Scripted by David Baddiel, it was funny enough on occasion, but came across very much as a series of intellectual points. In fact, one of the key scenes was a debate between the cabbie and the mullah, and frankly films aren’t good or bad because of the force of their intellectual argument. And that was a point reinforced by what I discovered just before I started this piece: one of my favourite jazz musicians, violinist Billy Bang, died a month ago.
The memories and feelings stirred by that knowledge are more powerful for me than the conscious mind tricks of The Infidel. I’m thinking simultaneously of the first Billy Bang record I came across, on vinyl; the concert I saw him play in a Birmingham hotel as a warm-up to a residency in London; the CDs I picked up over time tracing different facets of his style and interests.
And that reminiscence takes me to Four Lions, which has the emotional power that The Infidel lacks. The Chris Morris film makes no pretence of being even-handed, of engaging in the liberal tradition of rational debate. Instead, it forces you to empathise with Muslim terrorists by making them as real and inept and confused and vulnerable and funny as the rest of us are. No concern with balance within the film itself — we’ve got a media dedicated to doing Islam down and linking it to terror; how can one 90 minute film seek to redress that imbalance?
The point of all this? There are script gurus out there who have got people believing that scripts should follow certain templates and strictures to be acceptable to Hollywood. To be fair to the likes of McKee and Truby, what they actually say is considerably more nuanced than that. The general message is learn the form before you play with the form. Same with music: get those scales down before you soar off into the realm of improvisation.
It’s sad to see wannabe writers handicapping themselves by obeying restrictions which many of their peers will tell them are essential, but in practice are arbitrary. If you’re going to make a mistake, make your own mistake in a heartfelt and honest way. You can always find other ways to do what you had in mind. But unless you reach beyond the formulaic in the first place, how will you ever discover what you’re capable of?

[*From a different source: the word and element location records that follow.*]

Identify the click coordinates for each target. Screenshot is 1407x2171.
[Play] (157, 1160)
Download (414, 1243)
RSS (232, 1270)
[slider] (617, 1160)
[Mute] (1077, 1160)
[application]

Billy Bang bought his first violin in a pawnshop. A friend convinced him it could be a means of communicating what he felt and wanted to say. He dedicated himself to doing exactly that, committing himself to a life of almost certain poverty, as fortune favours few in jazz. It became his life path, and it all seemed to lead to his greatest accomplishment: assembling other musicians who’d fought in Vietnam, and some Vietnamese players, to come together and create music that communicated what they felt about the war, and about the impact it had on them all. If I could look back at my life knowing I’d created art as truthful as those two albums, I’d know I’d lived my life the right way. And that counts for more than any amount of doing the right thing, the professional thing, the industry thing, when your heart’s not in it.